In holographic mode, an electron gun fires a beam of low-energy electrons towards the specimen so that part of the electron beam passes through the ice and specimen, forming an object wave, while the other part of the electron beam only passes through the ice, forming a reference wave. The two parts of the electron beam then interact with each other, like colliding ripples in a pond, creating a distinct pattern of interference – the hologram.

In holographic imaging mode, the electron beam encompasses the whole sample, forming a reference wave and an object wave. These waves then interfere with each other to form a hologram, which is recorded by a detector.
In holographic imaging mode, the electron beam encompasses the whole sample, forming a reference wave and an object wave. These waves then interfere with each other to form a hologram, which is recorded by a detector.
(Source: Modified from M Cheung, H Adaniya, C Cassidy, M Yamashita, T Shintake)

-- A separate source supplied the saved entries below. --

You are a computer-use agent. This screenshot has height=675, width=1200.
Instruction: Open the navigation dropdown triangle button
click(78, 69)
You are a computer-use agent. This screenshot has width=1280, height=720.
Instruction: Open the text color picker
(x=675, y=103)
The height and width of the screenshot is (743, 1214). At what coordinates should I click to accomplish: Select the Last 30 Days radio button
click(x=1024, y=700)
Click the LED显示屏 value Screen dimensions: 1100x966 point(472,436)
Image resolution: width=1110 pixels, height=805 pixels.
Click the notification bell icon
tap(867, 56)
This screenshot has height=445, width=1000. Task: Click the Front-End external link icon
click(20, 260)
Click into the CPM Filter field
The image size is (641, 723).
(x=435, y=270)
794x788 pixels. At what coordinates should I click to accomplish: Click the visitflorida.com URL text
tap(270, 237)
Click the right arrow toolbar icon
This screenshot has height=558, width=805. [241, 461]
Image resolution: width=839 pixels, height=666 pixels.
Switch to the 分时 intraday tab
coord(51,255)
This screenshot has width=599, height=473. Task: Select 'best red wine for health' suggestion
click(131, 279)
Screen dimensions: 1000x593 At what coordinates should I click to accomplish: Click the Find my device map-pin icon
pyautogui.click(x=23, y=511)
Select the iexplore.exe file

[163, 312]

Based on the hologram’s interference pattern, the detectors can distinguish scattering by the specimen from scattering by the ice film. Scientists can also compare the two parts of the beam to gain extra information from the electrons that is difficult to detect using conventional cryo-EM.

“Electron holography provides us with two different kinds of information – amplitude and phase – whereas conventional cryo-electron microscopy techniques can only detect phase,” said Dr. Adaniya. This added information could allow scientists to gain more knowledge about the structure of the specimen, he explained.

Image a shows the known structure of the bacteriophage T4 virus. Image b shows the recorded hologram. Image c and d are reconstructions that show the contrast from amplitude and phase respectively.
Image a shows the known structure of the bacteriophage T4 virus. Image b shows the recorded hologram. Image c and d are reconstructions that show the contrast from amplitude and phase respectively.
(Source: Modified from M Cheung, H Adaniya, C Cassidy, M Yamashita, T Shintake)

A Breakthrough in Thin Ice

In addition to building the hybrid microscope, the scientists also had to optimise the sample preparation. Since low-energy electrons are more prone to being scattered by the ice than high-energy electrons, the ice film enveloping the sample had to be as thin as possible to maximise the signal. The scientists used flakes of hydrated graphene oxide to hold the biomolecules in place, allowing thinner films of ice to form.

The scientists also had to take special steps to prevent the formation of crystalline ice, which is “bad news for cryo-EM imaging”, Cheung said.

With the current set up and optimised samples, the microscope produced images with a resolution of up to a few nanometers, which the researchers acknowledge is far lower than the near-atomic resolution achieved by conventional cryo-EM.

But even with the current resolution, the microscope still fills an important niche as a pre-screening microscope. “Because the low-energy electrons interact so strongly with the ice, our cheaper and user-friendly microscope can help researchers gauge their ice quality before spending valuable time and money using conventional cryo-EM microscopes,” said Dr. Adaniya.

The whole process is quick and simple, the researchers say. The SEM/STEM mode helps scientists locate the best spot for imaging, followed by a seamless transition into the holographic mode. What’s more, the ability for this mode-switching technology to be implemented into other commercial scanning electron microscopes makes it a widely adoptable imaging method.

In the future, the team hopes to improve image resolution further, by changing the electron gun to one that creates a higher quality electron beam. “That will be the next step forward,” they said.